**What to work on**.
Please copy the lines below exactly, from the first one through the line showing "You are a computer-use agent. 1024x585".

(Data extracted from a collection)

+ + + +

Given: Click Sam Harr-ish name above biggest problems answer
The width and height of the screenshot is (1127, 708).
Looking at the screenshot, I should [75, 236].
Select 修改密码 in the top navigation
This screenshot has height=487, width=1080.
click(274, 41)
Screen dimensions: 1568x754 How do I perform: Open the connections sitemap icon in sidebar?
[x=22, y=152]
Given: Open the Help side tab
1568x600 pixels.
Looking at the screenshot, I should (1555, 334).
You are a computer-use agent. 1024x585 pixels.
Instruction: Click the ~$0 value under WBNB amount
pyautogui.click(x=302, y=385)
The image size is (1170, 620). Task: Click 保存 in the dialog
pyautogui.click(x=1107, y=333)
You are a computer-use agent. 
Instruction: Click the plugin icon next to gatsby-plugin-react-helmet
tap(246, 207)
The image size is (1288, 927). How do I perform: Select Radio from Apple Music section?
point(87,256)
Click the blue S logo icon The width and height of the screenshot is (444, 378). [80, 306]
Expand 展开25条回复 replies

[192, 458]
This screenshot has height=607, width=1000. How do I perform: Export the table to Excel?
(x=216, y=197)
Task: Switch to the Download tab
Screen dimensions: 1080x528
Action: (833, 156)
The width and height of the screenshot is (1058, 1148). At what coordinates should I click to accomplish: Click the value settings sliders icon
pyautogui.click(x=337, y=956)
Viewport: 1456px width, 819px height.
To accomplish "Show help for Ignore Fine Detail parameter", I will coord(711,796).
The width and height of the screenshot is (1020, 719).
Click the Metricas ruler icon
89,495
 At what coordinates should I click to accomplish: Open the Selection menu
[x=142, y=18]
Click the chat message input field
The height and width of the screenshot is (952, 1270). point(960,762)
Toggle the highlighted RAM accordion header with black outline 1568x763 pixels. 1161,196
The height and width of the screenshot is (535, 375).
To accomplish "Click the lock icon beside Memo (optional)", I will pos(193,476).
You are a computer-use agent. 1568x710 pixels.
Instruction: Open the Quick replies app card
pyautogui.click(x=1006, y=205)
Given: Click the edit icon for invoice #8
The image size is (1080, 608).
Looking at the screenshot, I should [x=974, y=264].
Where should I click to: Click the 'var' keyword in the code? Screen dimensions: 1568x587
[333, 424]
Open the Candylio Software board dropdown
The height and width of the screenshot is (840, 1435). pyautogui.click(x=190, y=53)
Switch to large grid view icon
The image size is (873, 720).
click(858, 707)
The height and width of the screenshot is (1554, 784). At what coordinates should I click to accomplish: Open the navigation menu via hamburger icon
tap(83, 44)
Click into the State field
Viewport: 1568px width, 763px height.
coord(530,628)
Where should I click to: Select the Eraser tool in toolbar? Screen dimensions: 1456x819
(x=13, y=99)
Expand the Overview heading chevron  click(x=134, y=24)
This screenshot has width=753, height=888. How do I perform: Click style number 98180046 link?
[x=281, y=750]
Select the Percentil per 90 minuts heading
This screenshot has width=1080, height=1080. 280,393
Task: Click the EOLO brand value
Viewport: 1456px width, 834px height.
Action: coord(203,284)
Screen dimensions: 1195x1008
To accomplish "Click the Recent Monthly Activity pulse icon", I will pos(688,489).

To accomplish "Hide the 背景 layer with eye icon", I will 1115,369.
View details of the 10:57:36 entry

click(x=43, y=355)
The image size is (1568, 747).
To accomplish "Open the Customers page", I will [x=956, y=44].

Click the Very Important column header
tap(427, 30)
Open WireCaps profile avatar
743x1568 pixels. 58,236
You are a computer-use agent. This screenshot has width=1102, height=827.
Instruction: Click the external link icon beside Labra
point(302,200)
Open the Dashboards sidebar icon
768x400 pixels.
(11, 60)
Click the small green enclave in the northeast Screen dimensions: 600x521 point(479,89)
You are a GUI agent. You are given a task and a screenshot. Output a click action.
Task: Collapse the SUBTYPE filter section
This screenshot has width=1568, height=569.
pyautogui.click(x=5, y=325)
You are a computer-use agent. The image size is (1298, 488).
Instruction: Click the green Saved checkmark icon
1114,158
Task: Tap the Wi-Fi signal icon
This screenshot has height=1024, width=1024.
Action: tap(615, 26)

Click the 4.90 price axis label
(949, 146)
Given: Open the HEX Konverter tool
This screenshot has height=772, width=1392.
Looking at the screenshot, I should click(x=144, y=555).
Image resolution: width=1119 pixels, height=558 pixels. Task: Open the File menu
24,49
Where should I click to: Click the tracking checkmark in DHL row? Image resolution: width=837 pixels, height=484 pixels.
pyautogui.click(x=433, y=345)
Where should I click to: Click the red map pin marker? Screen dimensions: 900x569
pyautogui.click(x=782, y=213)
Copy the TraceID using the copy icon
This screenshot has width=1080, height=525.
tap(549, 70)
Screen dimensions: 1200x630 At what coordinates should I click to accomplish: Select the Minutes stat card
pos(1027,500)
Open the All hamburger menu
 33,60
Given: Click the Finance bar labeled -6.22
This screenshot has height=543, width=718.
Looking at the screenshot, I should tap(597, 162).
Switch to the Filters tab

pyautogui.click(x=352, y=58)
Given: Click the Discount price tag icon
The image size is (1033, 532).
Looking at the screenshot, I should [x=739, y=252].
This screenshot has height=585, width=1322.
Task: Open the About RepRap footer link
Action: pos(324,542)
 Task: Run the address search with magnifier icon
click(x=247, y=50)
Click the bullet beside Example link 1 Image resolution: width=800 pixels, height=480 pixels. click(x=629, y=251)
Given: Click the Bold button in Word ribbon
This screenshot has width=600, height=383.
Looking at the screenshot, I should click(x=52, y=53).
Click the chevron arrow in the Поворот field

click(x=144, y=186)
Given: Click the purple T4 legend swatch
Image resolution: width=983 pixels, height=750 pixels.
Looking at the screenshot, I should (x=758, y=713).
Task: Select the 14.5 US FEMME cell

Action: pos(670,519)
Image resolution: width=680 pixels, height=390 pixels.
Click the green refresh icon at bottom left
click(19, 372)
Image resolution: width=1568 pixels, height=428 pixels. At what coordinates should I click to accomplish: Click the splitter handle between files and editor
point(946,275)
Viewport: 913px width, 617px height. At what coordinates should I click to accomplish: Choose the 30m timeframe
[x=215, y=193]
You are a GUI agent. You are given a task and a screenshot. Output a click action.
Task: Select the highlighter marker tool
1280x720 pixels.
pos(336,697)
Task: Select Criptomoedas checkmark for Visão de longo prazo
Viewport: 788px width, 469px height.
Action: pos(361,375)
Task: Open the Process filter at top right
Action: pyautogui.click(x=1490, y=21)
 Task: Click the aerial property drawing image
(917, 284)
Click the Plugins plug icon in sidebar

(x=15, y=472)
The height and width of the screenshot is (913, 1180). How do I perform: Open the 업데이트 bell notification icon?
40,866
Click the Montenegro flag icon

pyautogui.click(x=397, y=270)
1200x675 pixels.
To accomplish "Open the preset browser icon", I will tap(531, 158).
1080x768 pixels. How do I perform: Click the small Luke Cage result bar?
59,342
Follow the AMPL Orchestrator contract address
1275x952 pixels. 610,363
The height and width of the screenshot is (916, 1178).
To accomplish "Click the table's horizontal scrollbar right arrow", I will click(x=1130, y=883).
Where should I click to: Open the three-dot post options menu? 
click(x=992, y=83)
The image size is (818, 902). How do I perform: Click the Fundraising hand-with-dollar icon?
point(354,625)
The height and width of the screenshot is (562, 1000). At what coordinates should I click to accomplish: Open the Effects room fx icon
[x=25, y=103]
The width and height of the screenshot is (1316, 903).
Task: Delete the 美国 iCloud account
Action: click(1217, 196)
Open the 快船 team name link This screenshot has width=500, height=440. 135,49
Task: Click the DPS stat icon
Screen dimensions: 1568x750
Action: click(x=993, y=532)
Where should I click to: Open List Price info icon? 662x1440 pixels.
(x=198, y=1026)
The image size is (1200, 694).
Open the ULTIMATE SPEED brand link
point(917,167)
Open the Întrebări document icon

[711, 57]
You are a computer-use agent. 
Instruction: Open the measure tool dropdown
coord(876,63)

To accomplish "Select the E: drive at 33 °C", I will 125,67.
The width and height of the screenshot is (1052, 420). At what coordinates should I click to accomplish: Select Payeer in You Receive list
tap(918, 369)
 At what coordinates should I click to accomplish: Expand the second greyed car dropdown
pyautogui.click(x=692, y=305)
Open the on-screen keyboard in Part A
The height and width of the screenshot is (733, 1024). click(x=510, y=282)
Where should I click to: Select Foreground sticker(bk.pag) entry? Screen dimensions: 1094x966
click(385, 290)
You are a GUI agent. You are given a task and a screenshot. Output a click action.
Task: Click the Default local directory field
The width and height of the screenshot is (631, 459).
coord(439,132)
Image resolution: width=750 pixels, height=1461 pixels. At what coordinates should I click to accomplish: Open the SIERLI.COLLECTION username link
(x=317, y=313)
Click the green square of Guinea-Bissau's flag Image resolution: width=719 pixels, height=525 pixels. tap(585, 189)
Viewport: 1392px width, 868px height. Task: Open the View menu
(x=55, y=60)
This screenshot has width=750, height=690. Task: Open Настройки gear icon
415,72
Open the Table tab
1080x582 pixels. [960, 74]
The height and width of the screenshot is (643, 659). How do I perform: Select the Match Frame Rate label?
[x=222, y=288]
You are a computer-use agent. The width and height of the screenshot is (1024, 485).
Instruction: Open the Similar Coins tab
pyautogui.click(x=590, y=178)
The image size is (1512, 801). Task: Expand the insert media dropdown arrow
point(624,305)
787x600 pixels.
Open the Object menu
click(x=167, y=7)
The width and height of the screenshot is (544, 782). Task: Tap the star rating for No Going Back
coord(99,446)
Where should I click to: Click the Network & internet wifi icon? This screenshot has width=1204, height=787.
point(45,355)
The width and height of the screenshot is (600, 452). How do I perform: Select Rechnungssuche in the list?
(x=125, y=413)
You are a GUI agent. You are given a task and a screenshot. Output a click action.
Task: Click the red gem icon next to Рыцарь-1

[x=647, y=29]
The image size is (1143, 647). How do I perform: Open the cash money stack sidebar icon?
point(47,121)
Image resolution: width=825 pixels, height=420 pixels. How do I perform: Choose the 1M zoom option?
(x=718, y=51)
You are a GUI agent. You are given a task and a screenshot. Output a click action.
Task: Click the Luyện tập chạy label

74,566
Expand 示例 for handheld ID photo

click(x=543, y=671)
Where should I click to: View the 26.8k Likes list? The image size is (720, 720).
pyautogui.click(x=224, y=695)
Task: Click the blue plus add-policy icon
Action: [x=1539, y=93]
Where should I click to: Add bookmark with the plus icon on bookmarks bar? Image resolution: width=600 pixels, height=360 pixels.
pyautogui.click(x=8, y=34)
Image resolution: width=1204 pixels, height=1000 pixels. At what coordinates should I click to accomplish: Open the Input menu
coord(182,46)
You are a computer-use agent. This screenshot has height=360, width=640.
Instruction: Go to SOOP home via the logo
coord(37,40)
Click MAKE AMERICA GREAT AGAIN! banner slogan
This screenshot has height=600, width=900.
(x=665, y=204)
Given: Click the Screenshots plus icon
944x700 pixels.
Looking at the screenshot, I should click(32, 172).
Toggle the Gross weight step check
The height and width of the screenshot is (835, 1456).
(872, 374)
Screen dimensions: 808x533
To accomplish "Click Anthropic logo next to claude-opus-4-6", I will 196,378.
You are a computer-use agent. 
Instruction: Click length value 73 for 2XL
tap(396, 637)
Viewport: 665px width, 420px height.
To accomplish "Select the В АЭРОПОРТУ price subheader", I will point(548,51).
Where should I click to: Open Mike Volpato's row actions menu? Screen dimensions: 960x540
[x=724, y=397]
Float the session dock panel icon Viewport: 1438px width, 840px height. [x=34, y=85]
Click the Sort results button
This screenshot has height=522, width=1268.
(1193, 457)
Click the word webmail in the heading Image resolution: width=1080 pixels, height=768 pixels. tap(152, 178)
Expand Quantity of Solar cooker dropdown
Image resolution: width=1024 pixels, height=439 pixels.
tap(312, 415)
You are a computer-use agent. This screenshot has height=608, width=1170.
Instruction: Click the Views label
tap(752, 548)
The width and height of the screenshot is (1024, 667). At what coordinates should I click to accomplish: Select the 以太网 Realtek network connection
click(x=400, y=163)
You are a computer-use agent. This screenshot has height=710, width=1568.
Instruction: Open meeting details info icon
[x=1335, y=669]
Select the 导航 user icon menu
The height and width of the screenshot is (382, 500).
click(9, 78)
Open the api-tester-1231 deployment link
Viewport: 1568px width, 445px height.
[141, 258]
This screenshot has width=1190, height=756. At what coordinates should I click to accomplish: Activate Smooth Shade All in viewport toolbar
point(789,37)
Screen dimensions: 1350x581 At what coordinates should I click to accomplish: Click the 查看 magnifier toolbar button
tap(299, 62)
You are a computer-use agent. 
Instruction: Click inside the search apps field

+ + + +

**Solution**.
Given: Click Sam Harr-ish name above biggest problems answer
The width and height of the screenshot is (1127, 708).
Looking at the screenshot, I should [75, 236].
Select 修改密码 in the top navigation
This screenshot has height=487, width=1080.
click(274, 41)
Screen dimensions: 1568x754 How do I perform: Open the connections sitemap icon in sidebar?
[x=22, y=152]
Given: Open the Help side tab
1568x600 pixels.
Looking at the screenshot, I should (1555, 334).
You are a computer-use agent. 1024x585 pixels.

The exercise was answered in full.